Bridger Zadina and Jacob Wysocki in Terri

Terri is a film about adolescent misfits. That's probably redundant.

A story that quietly captures both the general horror and the faint possibility of hope that distinguish teenage life, Terri stars Jacob Wysocki as a big kid in a small town. Larger and wiser than most of his peers, Terri is a jumbo guy who lives with his strange uncle in a rubbish bin of a house.

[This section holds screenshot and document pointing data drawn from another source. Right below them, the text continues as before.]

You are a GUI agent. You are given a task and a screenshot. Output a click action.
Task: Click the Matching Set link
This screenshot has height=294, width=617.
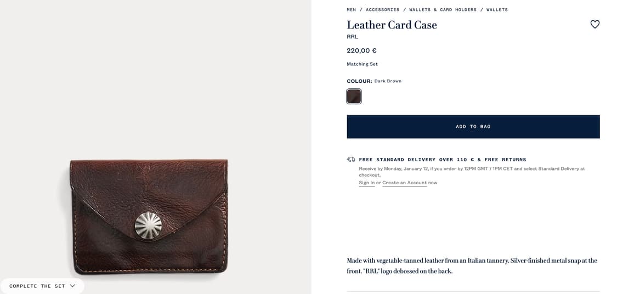[x=362, y=64]
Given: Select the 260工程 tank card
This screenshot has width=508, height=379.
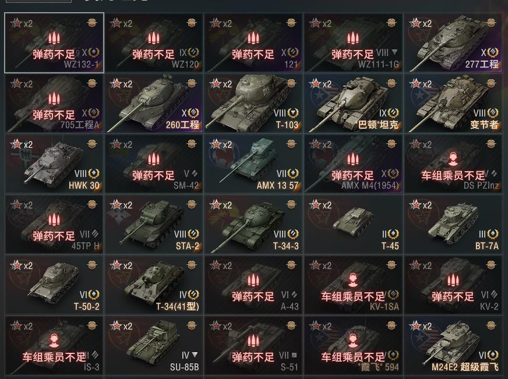Looking at the screenshot, I should 154,103.
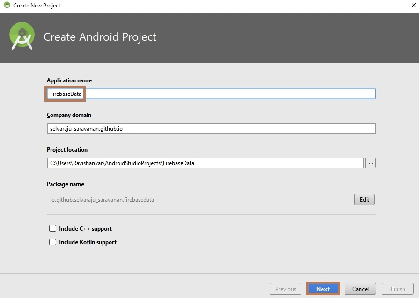Screen dimensions: 419x298
Task: Click the Company domain label
Action: pyautogui.click(x=69, y=115)
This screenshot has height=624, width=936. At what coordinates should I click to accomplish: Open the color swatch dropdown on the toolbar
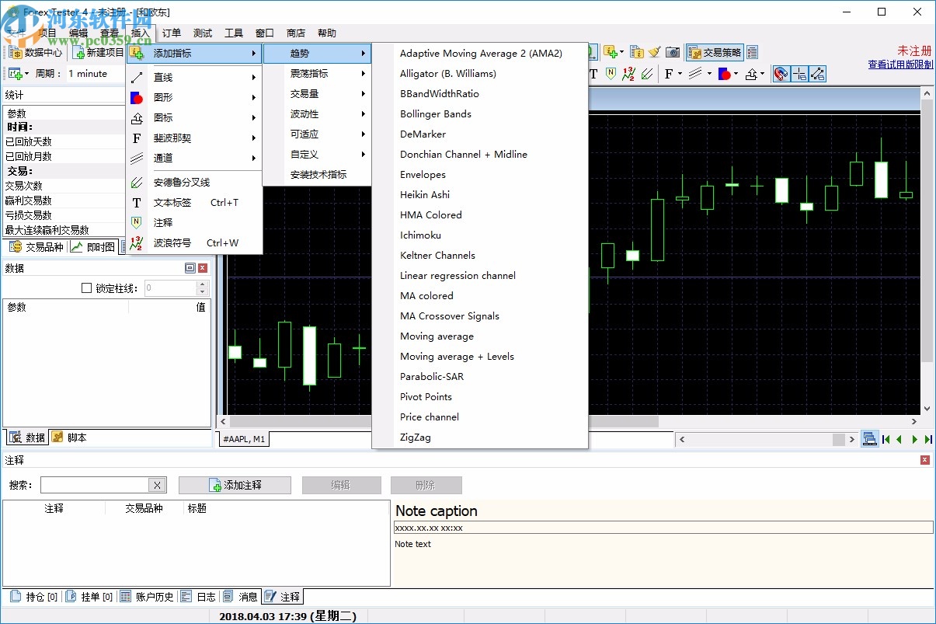tap(735, 74)
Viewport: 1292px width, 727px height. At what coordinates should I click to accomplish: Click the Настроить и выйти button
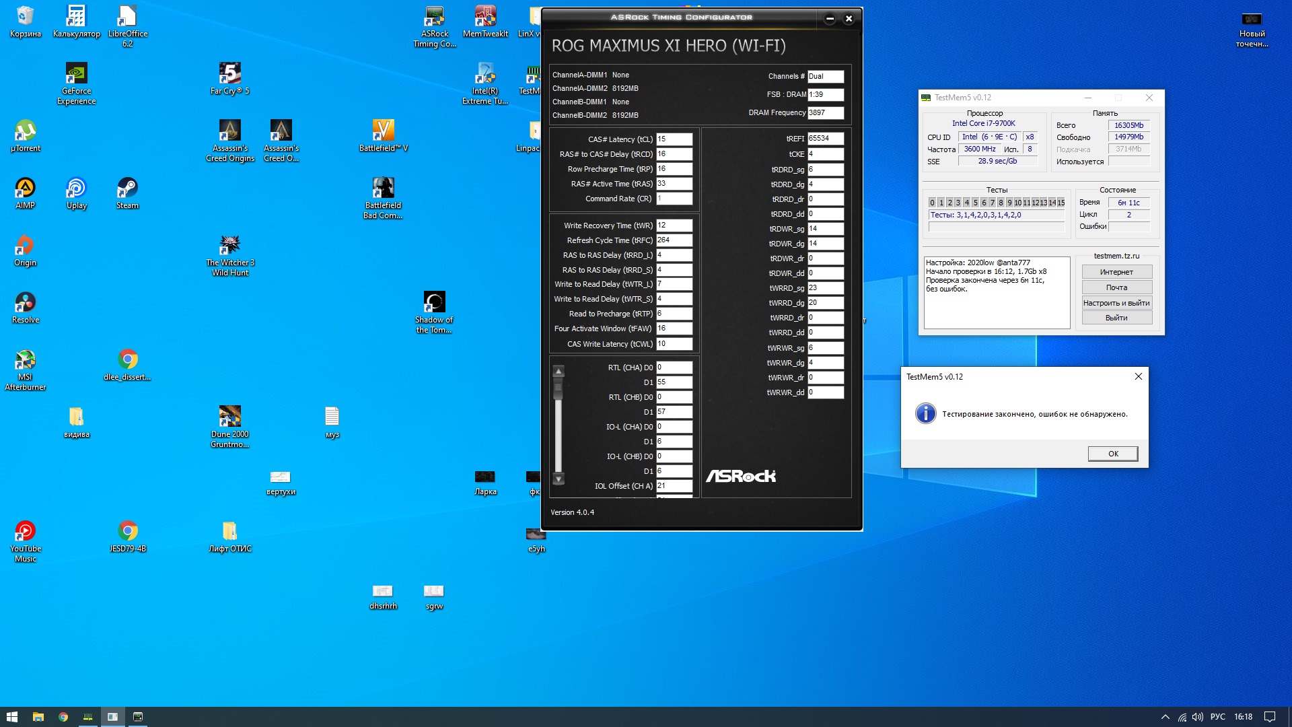pos(1116,303)
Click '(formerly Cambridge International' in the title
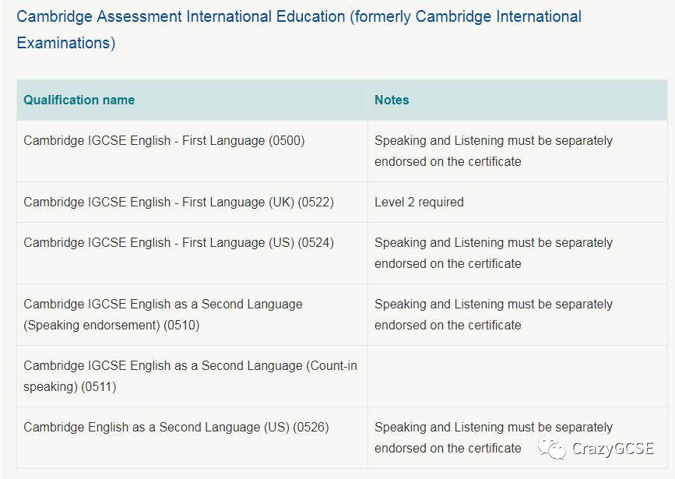This screenshot has height=479, width=675. tap(466, 17)
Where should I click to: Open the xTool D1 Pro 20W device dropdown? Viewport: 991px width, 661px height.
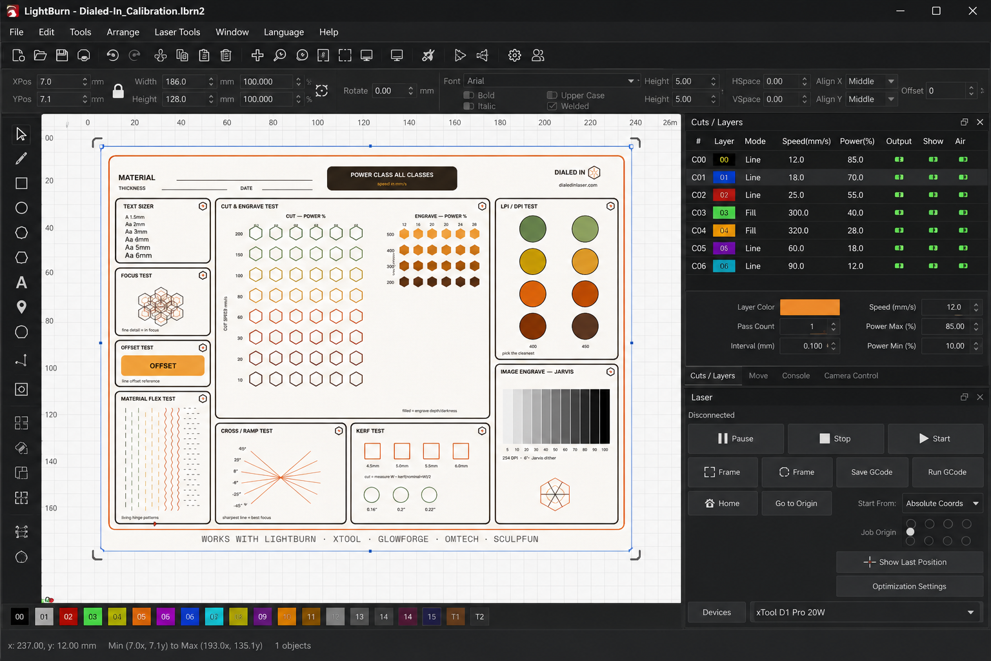point(866,612)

Terri, whose girth makes wearing pajamas to school seem sensible, gets plenty of abuse from classmates. He doesn't seem to take much of it personally. He is observant and quiet, somewhat fixated on a popular girl at school called Heather (Olivia Crocicchia). He's an outsider but he's generally unruffled.

Terri is always late. He gets tossed out of phys ed and ends up in the office of the assistant principal, Mr. Fitzgerald (John C. Reilly). Mr. Fitzgerald means well; he's an interesting cross between enthusiastic and ineffectual. He befriends Terri and encourages him.

Terri is concerned that Mr. Fitzgerald is giving him special attention because he perceives Terri to be a misfit. Still, Mr. Fitzgerald's guidance means that Terri eventually befriends another of the outcast kids, Chad (Bridger Zadina), and even defends Heather in another incident, winning her trust. Terri parents most of the people in the story, including his vaguely disturbed guardian, Uncle James, who is played by Creed Bratton.

("Where's your mother?" asks one of Terri's friends. "I don't know," is the answer. Same answer for "Where's your father?" It's that kind of movie.)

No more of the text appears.